_Given instruction 1_
According to the definition of backdate, what determines the exercise price on stock options?
_Given instruction 2_
Reproduce the passage of the backdate definition that begins with the words containing "Typically, the grant" and ends with "for $45 per share.", replacing "exercise price" with "strike price" throughout.

_Selected text_

Financial Definition of backdate

What It Is

In the finance world, backdating usually refers to the practice of changing the dates of option grants to one that is earlier than the actual grant date in order to place a lower exercise price on the options and thus enhance the potential profits from the exercise of those stock options.

The practice sometimes also occurs in the insurance industry, whereby policy issuers make the effective date of a policy (or claim) earlier than the application date in order to obtain a lower premium for the customer (or obtain better claim results).

How It Works

For example, let's assume that John Doe is the CEO of Company XYZ. When he was hired, the Company XYZ board of directors offered John an attractive salary as well as an annual grant of 1,000 Company XYZ stock options. Those options give John the right but not the obligation to purchase 1,000 shares of Company XYZ stock at the market price on the date of the grant. The board formally grants the stock options to John every year at its January board meeting.

Typically, the grant date of the stock options is the same as the date of the board meeting. This is important to note, because the grant date is what determines the exercise price on the options. For instance, if the board meeting is on January 3, 2012, and Company XYZ stock closes at $45 per share that day, then the exercise price of John's 2012 stock option grant is $45 per share. That is, he has the right but not the obligation to purchase 1,000 shares of Company XYZ stock for $45 per share.

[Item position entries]
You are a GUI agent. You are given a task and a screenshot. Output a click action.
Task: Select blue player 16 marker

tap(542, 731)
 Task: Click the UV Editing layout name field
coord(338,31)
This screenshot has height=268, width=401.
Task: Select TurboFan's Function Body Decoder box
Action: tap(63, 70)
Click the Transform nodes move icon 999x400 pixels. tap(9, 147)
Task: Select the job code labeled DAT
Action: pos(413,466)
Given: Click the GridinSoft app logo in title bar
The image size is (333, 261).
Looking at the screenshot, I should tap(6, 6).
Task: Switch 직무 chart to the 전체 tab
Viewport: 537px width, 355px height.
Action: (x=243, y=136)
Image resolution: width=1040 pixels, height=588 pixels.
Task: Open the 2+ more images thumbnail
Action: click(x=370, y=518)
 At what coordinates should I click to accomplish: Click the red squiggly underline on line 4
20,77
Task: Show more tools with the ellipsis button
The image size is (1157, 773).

_Task result 1_
The grant date determines the exercise price on the options.

_Task result 2_
Typically, the grant date of the stock options is the same as the date of the board meeting. This is important to note, because the grant date is what determines the strike price on the options. For instance, if the board meeting is on January 3, 2012, and Company XYZ stock closes at $45 per share that day, then the strike price of John's 2012 stock option grant is $45 per share. That is, he has the right but not the obligation to purchase 1,000 shares of Company XYZ stock for $45 per share.